WORK TO COMPLETE
Repeat, word for word and with nothing added, each line from the one containing "Given: Expand the Open Bugs view chevron" to the final line of the data, keeping both ends. Pictures are not part of the copy.

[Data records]

┏━━

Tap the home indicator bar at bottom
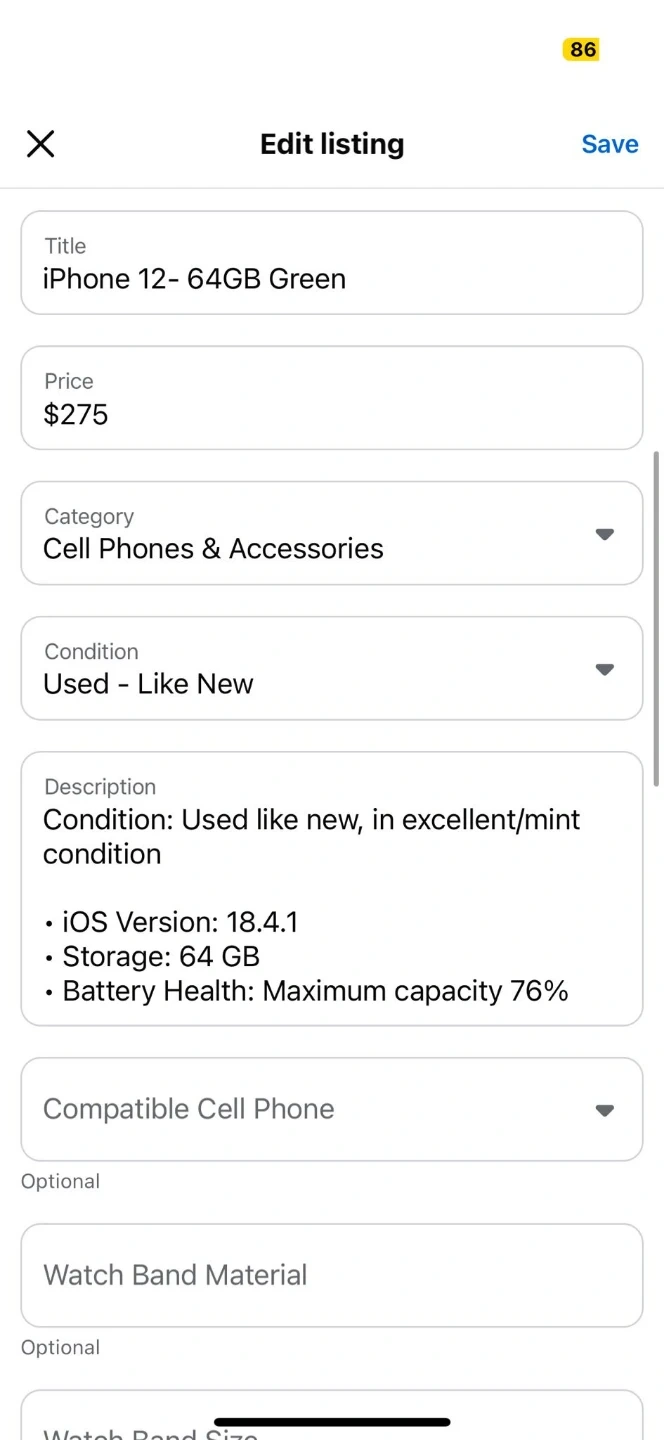Image resolution: width=664 pixels, height=1440 pixels. [332, 1422]
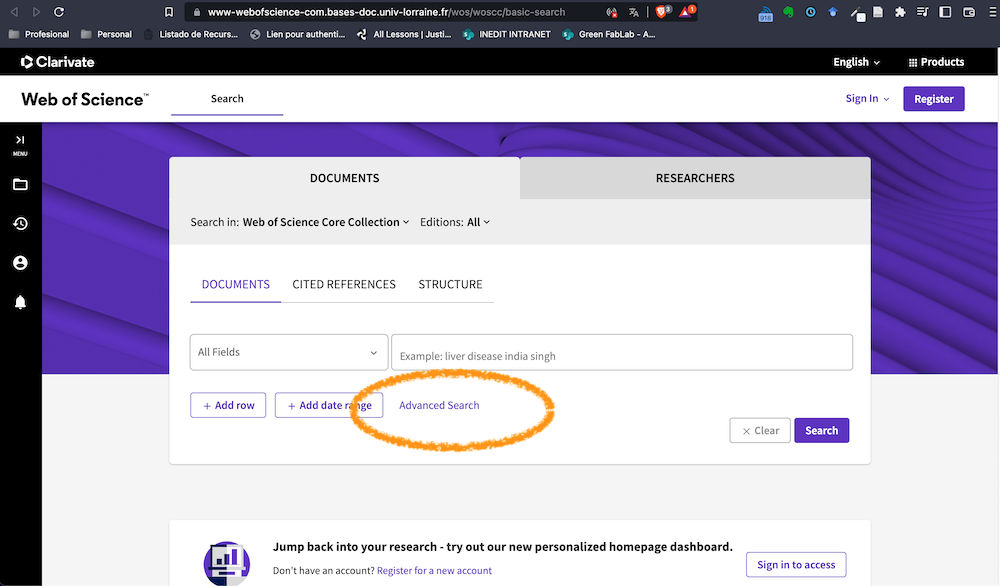Open search history icon in sidebar
The width and height of the screenshot is (1000, 586).
[20, 224]
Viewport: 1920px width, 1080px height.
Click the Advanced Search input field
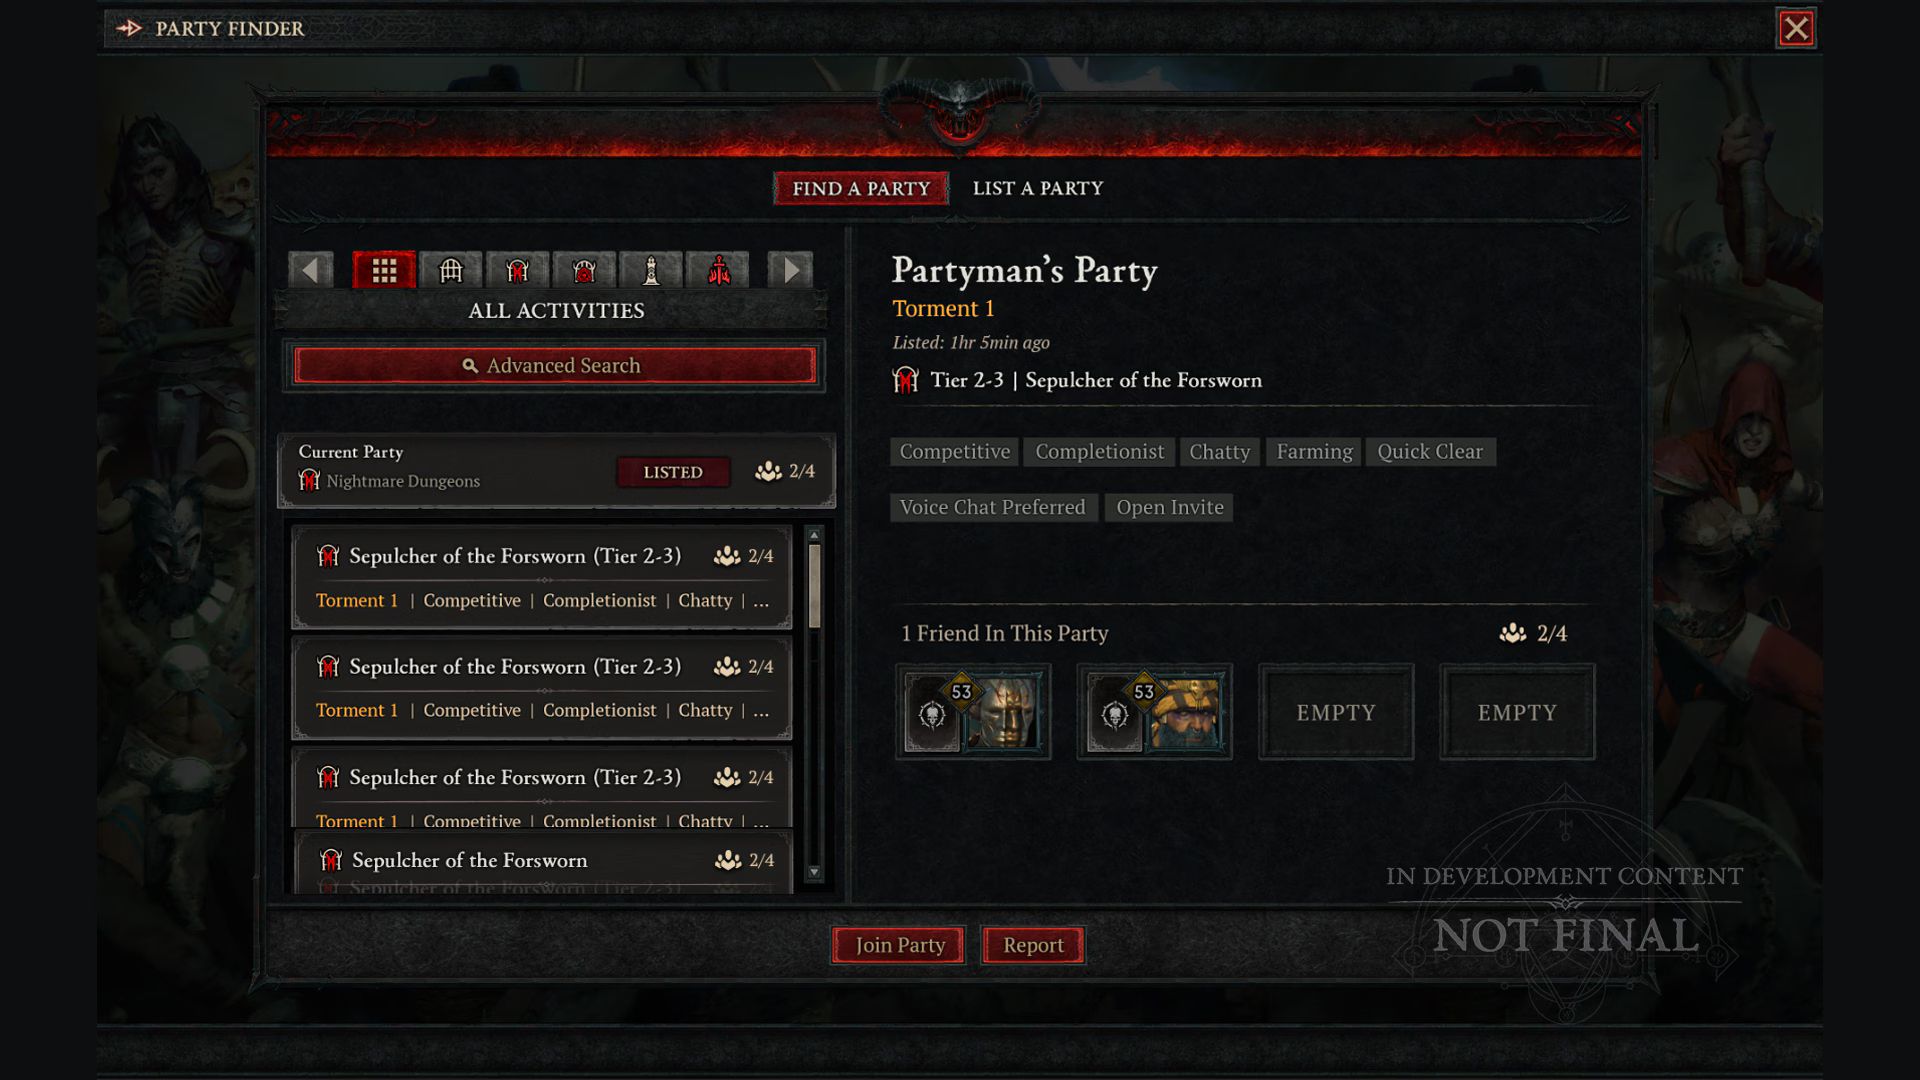[x=554, y=365]
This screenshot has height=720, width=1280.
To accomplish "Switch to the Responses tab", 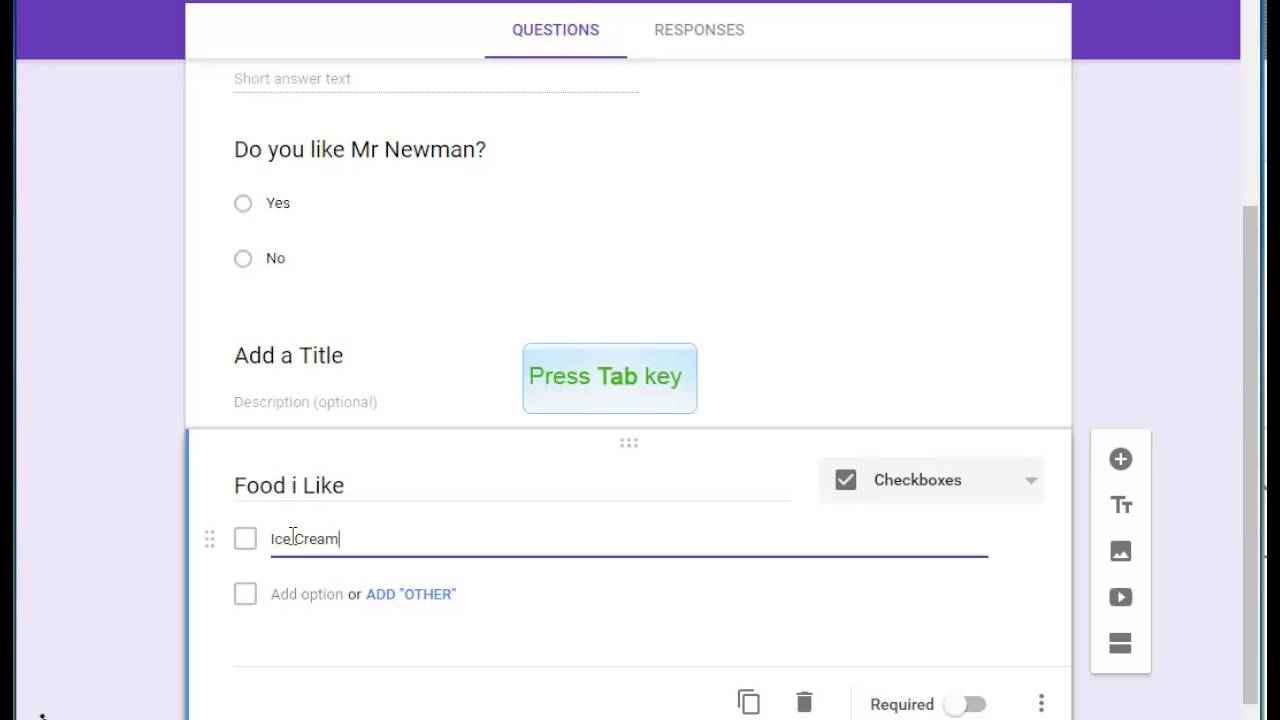I will [x=699, y=30].
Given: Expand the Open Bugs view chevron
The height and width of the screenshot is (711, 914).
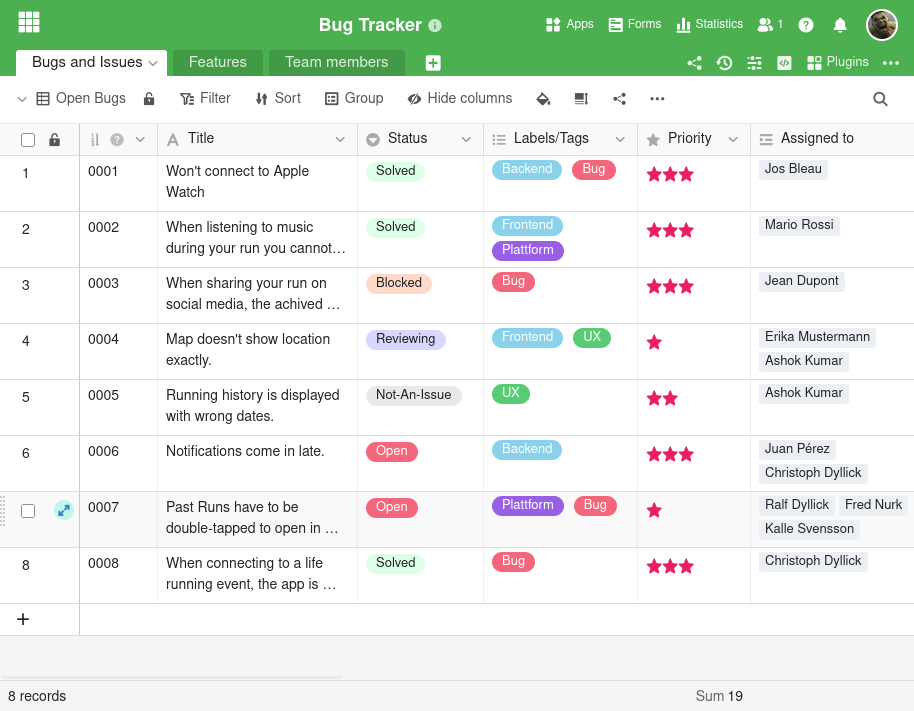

┗━━

EXERCISE ANSWER
Given: Expand the Open Bugs view chevron
The height and width of the screenshot is (711, 914).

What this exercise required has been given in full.